Pixel coordinate grounding data
# # #
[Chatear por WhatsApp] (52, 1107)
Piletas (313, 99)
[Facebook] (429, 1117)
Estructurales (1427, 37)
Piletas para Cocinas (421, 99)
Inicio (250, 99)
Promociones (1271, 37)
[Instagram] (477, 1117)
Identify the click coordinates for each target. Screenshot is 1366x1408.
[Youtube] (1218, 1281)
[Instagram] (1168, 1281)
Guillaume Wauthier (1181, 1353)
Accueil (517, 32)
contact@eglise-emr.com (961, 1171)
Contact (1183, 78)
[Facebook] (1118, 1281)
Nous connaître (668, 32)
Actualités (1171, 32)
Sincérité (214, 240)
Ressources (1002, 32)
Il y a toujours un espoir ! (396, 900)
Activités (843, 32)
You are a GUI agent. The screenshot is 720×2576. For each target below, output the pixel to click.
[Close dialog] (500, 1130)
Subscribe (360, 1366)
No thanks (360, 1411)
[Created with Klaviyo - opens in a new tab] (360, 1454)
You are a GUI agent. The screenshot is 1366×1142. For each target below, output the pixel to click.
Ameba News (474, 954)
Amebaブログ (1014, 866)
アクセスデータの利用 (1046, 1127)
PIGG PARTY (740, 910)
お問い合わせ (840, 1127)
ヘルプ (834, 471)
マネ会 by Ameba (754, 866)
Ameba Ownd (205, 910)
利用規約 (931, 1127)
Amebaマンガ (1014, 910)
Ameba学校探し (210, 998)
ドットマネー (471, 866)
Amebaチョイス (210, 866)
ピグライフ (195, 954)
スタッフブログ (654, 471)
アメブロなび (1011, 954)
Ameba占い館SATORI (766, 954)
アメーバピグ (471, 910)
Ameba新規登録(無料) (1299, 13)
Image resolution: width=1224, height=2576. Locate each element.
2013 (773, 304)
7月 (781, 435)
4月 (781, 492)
# # #
### What is needed:
Output the entries exactly.

### Response to this exercise:
[Chatear por WhatsApp] (52, 1107)
Piletas (313, 99)
[Facebook] (429, 1117)
Estructurales (1427, 37)
Piletas para Cocinas (421, 99)
Inicio (250, 99)
Promociones (1271, 37)
[Instagram] (477, 1117)
Identify the click coordinates for each target. Screenshot is 1366x1408.
[Youtube] (1218, 1281)
[Instagram] (1168, 1281)
Guillaume Wauthier (1181, 1353)
Accueil (517, 32)
contact@eglise-emr.com (961, 1171)
Contact (1183, 78)
[Facebook] (1118, 1281)
Nous connaître (668, 32)
Actualités (1171, 32)
Sincérité (214, 240)
Ressources (1002, 32)
Il y a toujours un espoir ! (396, 900)
Activités (843, 32)
You are a GUI agent. The screenshot is 720×2576. For each target below, output the pixel to click.
[Close dialog] (500, 1130)
Subscribe (360, 1366)
No thanks (360, 1411)
[Created with Klaviyo - opens in a new tab] (360, 1454)
You are a GUI agent. The screenshot is 1366×1142. For each target below, output the pixel to click.
Ameba News (474, 954)
Amebaブログ (1014, 866)
アクセスデータの利用 (1046, 1127)
PIGG PARTY (740, 910)
お問い合わせ (840, 1127)
ヘルプ (834, 471)
マネ会 by Ameba (754, 866)
Ameba Ownd (205, 910)
利用規約 (931, 1127)
Amebaマンガ (1014, 910)
Ameba学校探し (210, 998)
ドットマネー (471, 866)
Amebaチョイス (210, 866)
ピグライフ (195, 954)
スタッフブログ (654, 471)
アメブロなび (1011, 954)
Ameba占い館SATORI (766, 954)
アメーバピグ (471, 910)
Ameba新規登録(無料) (1299, 13)
Image resolution: width=1224, height=2576. Locate each element.
2013 (773, 304)
7月 (781, 435)
4月 (781, 492)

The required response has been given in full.